In the first half of 2023, Adnoc L&S recorded a net profit of $307 million, or $0.04 or Dh0.15 per share, representing a more-than fourfold increase compared to the net profit of $72 million recorded in H1 2022.
The company recorded revenues of $1.225 billion in the first half of 2023, marking an increase of 62 per cent compared to the first half of 2022. This increase was driven by revenue growth across the company's three business segments: Integrated Logistics, Shipping, and Marine Services.
The Company reported an EBITDA (Earnings before interest, taxes, depreciation, and amortization) of $417 million in the first half of 2023, representing a 188 percent year-on-year (YoY) increase. This was driven by a higher contribution from all three business segments.

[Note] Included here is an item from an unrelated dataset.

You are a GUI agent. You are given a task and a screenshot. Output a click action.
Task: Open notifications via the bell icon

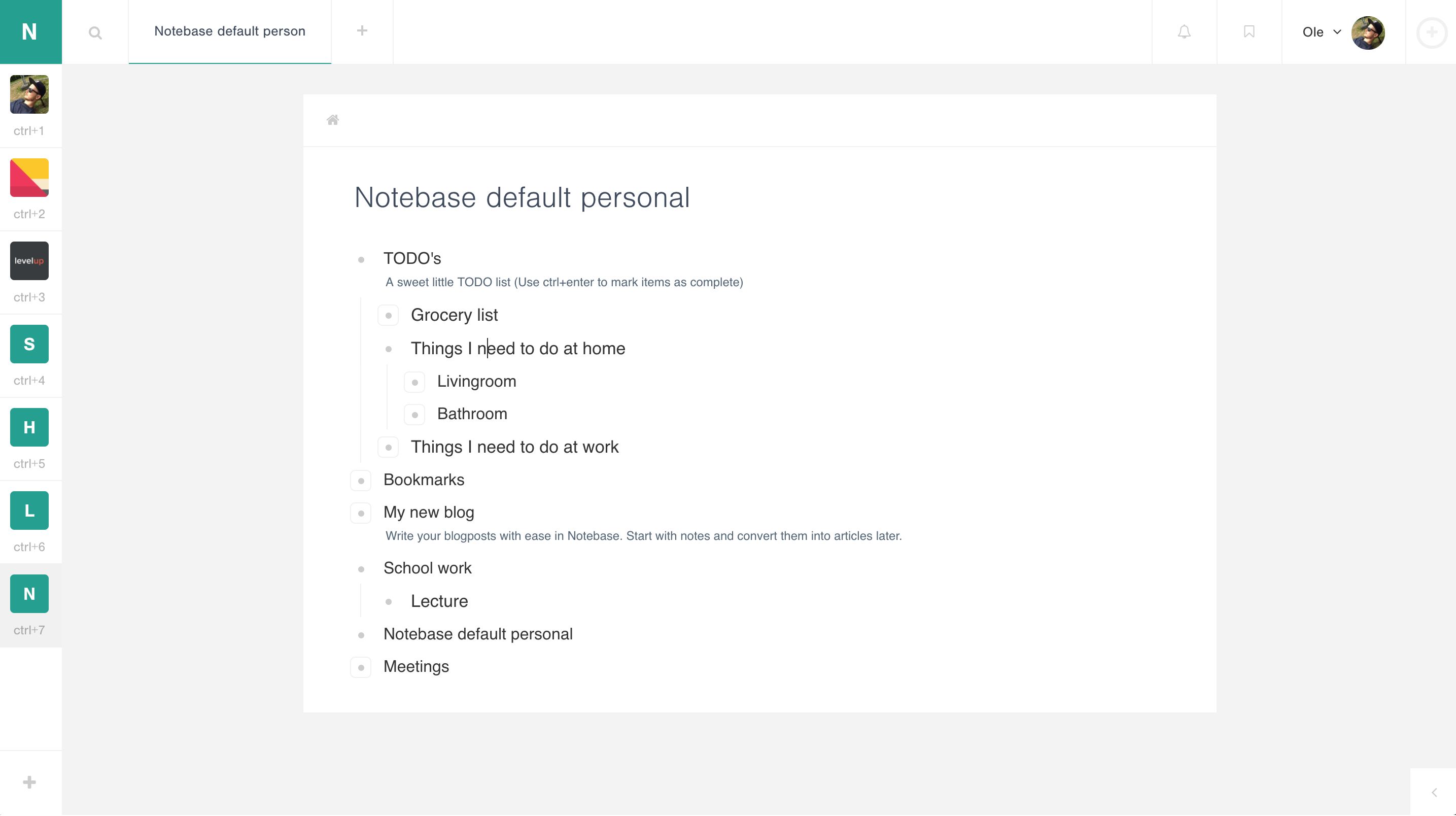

This translated into an EBITDA margin of 34.1 per cent in the first half of 2023, substantially higher than the EBITDA margin of 19.2 per cent in the first half of 2022.
Adnoc L&S delivered a positive free cash flow of $82 million in the first half of 2023. The company had no debt financing drawn by 30th of June 2023, strategically positioning itself for the implementation of its announced smart growth strategy.
Commenting on the company's strong maiden results, Captain Abdulkareem Al Masabi, CEO of Adnoc L&S, said: "Following our record-breaking IPO, Adnoc L&S has delivered exceptionally strong financial results for the first half of 2023 with a 327 per cent growth in net profit over the same period from last year. This impressive performance is driven by our responsible plans to expand our asset and customer base, decarbonise our operations and enter new verticals in a timely manner, while strategically positioning Adnoc L&S to capitalise on Adnoc's ambitious growth strategy. As part of our smart growth strategy, we remain focused on extending our geographical footprint, exploring new revenue streams, and unlocking further value for our shareholders."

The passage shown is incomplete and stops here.